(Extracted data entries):
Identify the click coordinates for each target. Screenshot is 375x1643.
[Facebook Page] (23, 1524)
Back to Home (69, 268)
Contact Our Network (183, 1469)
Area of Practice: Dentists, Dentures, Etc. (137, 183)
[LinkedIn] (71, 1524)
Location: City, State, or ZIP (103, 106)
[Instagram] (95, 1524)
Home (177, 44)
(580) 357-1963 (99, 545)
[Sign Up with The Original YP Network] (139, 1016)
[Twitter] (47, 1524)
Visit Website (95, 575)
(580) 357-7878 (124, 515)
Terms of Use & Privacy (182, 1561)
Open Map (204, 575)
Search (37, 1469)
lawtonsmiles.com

...

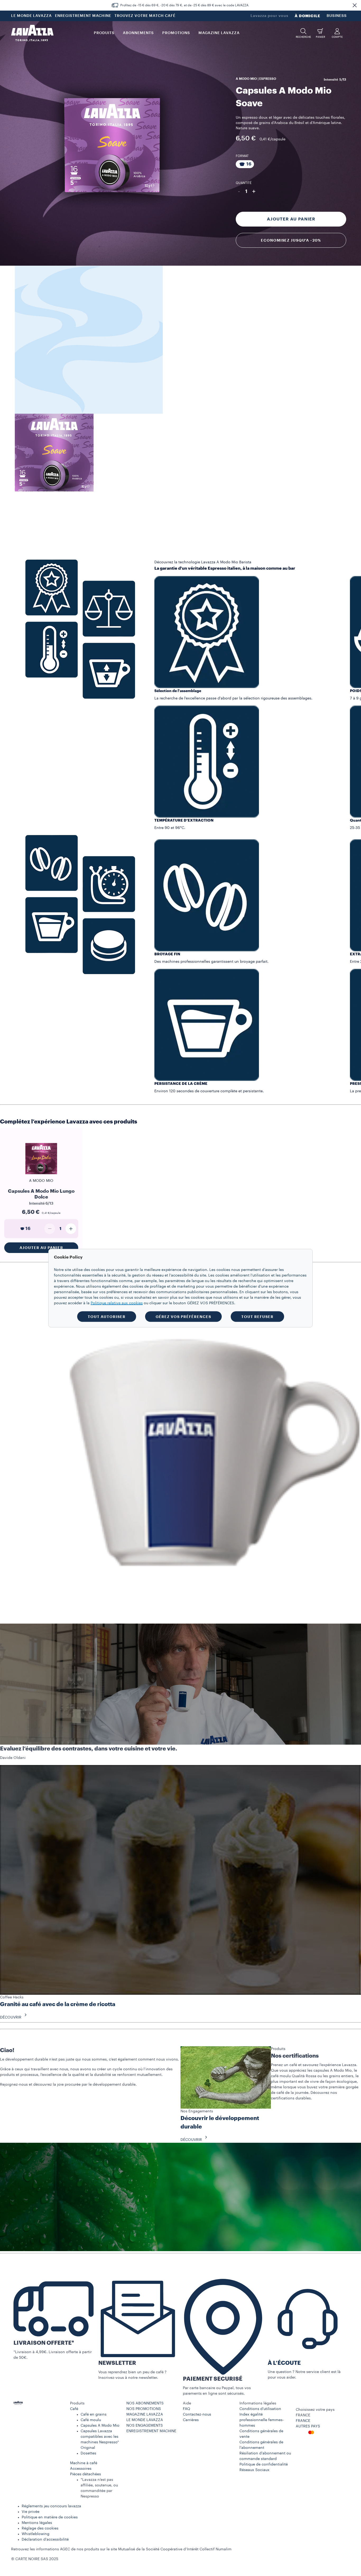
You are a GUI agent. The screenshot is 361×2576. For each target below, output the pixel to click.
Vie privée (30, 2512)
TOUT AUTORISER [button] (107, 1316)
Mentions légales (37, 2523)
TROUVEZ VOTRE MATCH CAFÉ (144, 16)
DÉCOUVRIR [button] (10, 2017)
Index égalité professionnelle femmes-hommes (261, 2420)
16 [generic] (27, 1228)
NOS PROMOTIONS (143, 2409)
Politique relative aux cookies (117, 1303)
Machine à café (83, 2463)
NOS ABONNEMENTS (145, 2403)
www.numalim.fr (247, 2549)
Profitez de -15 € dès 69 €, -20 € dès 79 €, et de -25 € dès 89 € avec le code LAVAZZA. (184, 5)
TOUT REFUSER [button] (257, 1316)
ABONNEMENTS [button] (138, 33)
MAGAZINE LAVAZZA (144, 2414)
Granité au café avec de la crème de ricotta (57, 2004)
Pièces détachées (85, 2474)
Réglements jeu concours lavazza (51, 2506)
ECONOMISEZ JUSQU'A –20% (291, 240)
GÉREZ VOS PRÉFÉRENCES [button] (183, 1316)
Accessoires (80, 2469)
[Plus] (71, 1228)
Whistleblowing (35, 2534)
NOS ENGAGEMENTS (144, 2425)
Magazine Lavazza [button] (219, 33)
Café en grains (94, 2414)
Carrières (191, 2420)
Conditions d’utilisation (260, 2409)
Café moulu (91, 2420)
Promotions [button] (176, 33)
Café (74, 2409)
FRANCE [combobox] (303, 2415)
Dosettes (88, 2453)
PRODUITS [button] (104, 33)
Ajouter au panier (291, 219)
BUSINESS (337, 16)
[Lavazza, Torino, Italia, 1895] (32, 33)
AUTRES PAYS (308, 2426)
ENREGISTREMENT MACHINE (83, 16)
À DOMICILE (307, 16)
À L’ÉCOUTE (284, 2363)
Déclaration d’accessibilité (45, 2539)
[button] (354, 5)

(The task):
Scan the records above for the lines holding "Réglements jeu concours lavazza (51, 2506)" and "FRANCE [combobox] (303, 2415)". Transcribe those two and every line between them word for word, and no others.

(Solved problem):
Réglements jeu concours lavazza (51, 2506)
ECONOMISEZ JUSQU'A –20% (291, 240)
GÉREZ VOS PRÉFÉRENCES [button] (183, 1316)
Accessoires (80, 2469)
[Plus] (71, 1228)
Whistleblowing (35, 2534)
NOS ENGAGEMENTS (144, 2425)
Magazine Lavazza [button] (219, 33)
Café en grains (94, 2414)
Carrières (191, 2420)
Conditions d’utilisation (260, 2409)
Café moulu (91, 2420)
Promotions [button] (176, 33)
Café (74, 2409)
FRANCE [combobox] (303, 2415)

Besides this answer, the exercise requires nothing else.